II. Time has tried it. It is with the Bible as it is with its Divine Author: “One day is as a thousand years, and a thousand years as one day.”

III. Friends have tried it. For they have been all made such by the transforming and subduing power of the Word itself. Consider their numbers, and what it has done for them, and the circumstances under which they have made trial of it and never found it fail.

IV. Enemies have tried it: by persecution; by laws directed against it; by ridicule; by philosophy, and by every means left at their command. Still the object of all these attacks remains uninjured, while one army of its enemies after another has passed away in defeat and dishonour. Though it has been ridiculed more bitterly, misrepresented more grossly, opposed more rancorously, and burnt more frequently than any other book, or perhaps than all other books united, it is so far from sinking under the efforts of its enemies that it is plainly gathering fresh strength from age to age, and the probability of its surviving until the consummation of all things is now far greater than ever.

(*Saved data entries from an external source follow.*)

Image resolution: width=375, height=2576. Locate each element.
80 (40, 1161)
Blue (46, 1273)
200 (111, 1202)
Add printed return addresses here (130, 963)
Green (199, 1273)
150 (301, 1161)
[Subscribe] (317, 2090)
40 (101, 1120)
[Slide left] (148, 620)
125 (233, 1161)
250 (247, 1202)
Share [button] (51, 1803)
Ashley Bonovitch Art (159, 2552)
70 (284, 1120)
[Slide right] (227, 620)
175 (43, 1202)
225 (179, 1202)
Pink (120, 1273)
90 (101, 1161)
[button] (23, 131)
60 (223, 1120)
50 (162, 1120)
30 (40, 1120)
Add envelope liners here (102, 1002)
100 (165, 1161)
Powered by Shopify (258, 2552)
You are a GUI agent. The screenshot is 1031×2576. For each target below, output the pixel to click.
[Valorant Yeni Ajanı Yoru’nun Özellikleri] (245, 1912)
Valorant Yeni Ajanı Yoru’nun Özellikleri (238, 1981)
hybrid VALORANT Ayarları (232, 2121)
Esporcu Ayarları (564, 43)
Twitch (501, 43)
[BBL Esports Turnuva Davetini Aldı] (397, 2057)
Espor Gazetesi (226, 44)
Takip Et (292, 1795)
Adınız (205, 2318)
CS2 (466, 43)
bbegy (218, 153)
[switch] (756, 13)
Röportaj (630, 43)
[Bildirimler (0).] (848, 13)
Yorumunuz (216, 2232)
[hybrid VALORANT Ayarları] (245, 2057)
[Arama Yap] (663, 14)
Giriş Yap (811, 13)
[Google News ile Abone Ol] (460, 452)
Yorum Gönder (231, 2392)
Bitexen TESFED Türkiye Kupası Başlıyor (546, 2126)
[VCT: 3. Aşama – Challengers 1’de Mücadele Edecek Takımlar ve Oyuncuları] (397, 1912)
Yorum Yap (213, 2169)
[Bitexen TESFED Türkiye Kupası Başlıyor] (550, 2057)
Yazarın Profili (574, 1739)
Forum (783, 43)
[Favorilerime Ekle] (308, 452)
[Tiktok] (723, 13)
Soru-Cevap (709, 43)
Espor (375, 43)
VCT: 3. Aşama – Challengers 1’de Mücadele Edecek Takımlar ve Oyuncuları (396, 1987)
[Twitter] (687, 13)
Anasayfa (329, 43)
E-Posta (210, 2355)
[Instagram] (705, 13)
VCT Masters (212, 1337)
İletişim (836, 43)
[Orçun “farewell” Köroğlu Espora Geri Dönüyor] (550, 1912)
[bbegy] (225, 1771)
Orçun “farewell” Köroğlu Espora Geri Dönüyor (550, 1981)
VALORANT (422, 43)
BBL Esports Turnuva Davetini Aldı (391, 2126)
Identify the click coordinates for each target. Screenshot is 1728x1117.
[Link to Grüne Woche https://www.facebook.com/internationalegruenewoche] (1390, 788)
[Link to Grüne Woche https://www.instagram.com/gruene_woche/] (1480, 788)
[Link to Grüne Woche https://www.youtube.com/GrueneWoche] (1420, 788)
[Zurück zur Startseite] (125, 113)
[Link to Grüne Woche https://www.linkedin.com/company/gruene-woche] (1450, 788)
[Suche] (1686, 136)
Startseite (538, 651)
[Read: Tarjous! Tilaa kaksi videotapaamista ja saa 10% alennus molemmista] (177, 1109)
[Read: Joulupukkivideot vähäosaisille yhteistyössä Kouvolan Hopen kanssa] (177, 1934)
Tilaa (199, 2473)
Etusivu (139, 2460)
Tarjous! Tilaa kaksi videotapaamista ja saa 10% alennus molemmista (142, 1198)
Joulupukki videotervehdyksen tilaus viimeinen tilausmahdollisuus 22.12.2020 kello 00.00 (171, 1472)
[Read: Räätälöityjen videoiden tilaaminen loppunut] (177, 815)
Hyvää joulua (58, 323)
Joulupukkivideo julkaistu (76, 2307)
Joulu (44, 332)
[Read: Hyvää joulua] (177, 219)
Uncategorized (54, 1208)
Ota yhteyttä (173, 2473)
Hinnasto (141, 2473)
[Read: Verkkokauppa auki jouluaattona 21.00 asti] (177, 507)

V. It has been tried in its influence on individual character, upon society, and all the best interests of man. See what institutions it has founded for human good, and maintains them still. Hence learn--

1. There is no fear for the future. As nature’s answers are ever uniform and constant and true, so are those of the Word of the Lord.

2. It is a serious matter for anyone to set himself “against” it. Voltaire said, “It has been the boast of ages that twelve men established Christianity in the world. I will show the world that one man can destroy it.” But where is Voltaire, or what did he accomplish of his impious boast? He lived long, and he worked hard and went down to the grave, cursing the horrid work in which he had spent his days.

3. Let us all prepare to meet the scenes which it tells us are yet before us: death, judgment, eternity. Prepare to meet your God, prepare, through His mercy in Christi to meet Him in peace. For the time is at hand when all that He has said in His Word of the righteous and the wicked, and of heaven and hell, will be matter of experience, of personal unchanging experience to us all. (Joel Hawes, D. D.)